Have you tried implementing a simple exponential backoff strategy in your JMeter script to handle the 429s gracefully? This is a standard requirement for high-throughput API clients hitting the outbound engine.

The rate limiting is tenant-level and quite aggressive for campaign creation. Adding a slight delay between requests usually resolves the immediate throttling issues.

You need to adjust the JMeter thread group settings. The outbound engine enforces strict tenant-level rate limits, not per-user limits. This causes immediate 429s during high-concurrency tests.

Cause:
The /api/v2/outbound/campaigns endpoint has a low burst allowance. It is designed to prevent resource exhaustion on the scheduling engine. Standard CRUD limits do not apply here.

Solution:
Implement a constant throughput timer or delay. Here is a sample Terraform configuration for a mock test resource to verify limits, but for JMeter, add a ‘Constant Throughput Timer’ set to 600 requests per minute (10 per minute per tenant is the hard cap).

resource "genesyscloud_outbound_campaign" "test" {
 name = "Load Test ${count.index}"
 description = "JMeter verification"
 
 # Ensure unique IDs to avoid conflict
 sequence_id = count.index
}

In JMeter:

  1. Add Thread Group.
  2. Add Constant Throughput Timer.
  3. Set Throughput to 500 (safe margin).
  4. Run with 1 thread first.

This aligns with the burst protection mentioned above.

Make sure you adjust the JMeter configuration to respect the tenant-level burst limits, which are significantly stricter than standard CRUD operations.
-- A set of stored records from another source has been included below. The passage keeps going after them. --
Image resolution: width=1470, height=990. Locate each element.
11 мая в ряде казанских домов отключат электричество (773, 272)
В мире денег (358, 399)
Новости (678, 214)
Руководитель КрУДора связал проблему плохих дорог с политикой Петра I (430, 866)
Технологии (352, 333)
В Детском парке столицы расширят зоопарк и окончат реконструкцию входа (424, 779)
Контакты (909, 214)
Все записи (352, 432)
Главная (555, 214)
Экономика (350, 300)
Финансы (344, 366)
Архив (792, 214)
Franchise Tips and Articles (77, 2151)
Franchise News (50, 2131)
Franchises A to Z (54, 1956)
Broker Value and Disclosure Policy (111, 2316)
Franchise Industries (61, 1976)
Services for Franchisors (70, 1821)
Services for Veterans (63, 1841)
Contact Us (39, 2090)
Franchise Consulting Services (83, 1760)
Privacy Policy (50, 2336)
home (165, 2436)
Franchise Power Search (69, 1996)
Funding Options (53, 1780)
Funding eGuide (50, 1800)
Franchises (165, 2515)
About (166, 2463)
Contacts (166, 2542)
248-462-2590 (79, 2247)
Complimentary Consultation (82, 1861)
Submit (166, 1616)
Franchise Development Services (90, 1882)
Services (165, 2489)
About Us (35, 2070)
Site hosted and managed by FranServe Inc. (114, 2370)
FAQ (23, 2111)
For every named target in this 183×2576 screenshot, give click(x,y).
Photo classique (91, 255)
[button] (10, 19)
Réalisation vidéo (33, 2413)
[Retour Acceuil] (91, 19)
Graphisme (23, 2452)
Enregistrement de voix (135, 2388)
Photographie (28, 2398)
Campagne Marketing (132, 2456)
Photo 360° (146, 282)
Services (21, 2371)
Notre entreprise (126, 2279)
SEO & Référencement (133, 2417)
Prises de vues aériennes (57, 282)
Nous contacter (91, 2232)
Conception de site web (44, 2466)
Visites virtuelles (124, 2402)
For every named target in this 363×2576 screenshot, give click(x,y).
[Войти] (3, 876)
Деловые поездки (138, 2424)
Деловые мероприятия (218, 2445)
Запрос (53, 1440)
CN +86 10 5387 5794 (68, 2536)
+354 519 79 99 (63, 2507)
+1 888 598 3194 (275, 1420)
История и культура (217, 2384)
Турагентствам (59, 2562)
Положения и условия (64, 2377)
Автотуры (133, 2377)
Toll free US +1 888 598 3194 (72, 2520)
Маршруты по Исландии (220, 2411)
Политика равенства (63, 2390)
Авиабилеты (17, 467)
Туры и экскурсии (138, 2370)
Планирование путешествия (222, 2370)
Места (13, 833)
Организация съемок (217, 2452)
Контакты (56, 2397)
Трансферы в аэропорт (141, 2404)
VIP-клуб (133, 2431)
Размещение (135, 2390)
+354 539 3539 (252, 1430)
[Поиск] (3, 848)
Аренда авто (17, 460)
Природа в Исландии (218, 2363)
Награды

Coming from a Zendesk background, I initially struggled with this because Zendesk’s API rate limiting feels more permissive for bulk ticket creation. Genesys Cloud protects the outbound scheduling engine aggressively to prevent resource exhaustion, so those immediate 429s are expected behavior, not a bug.

The suggestion above about exponential backoff is correct, but for load testing, a constant throughput timer often provides more predictable results. You need to cap your requests per second (RPS) well below the perceived limit. In our recent Zendesk-to-GC migration, we found that even 5 RPS could trigger throttling if the previous batch hadn’t fully processed.

Here is how we configured the JMeter Constant Throughput Timer to stabilize the campaign creation flow:

  1. Add a Constant Throughput Timer to your Thread Group.
  2. Set Calculate Throughput Based on to “This thread only”.
  3. Set Throughput to 120 (which equals 2 requests per minute, safely under the 10/min burst limit).
Setting Value Reason
Timer Type Constant Throughput Predictable pacing
Throughput 120 2 req/min
Per Thread True Isolates load

Unlike Zendesk’s simpler webhook setup, Genesys requires this patience during bulk operations. If you still see 429s, check the Retry-After header in the response; it gives you the exact wait time in seconds. Also, ensure you are using a valid OAuth token with outbound:campaign:write scope. Token refresh issues can sometimes masquerade as rate limiting if the session expires mid-batch. This approach helped us migrate our initial campaign set without hitting the walls.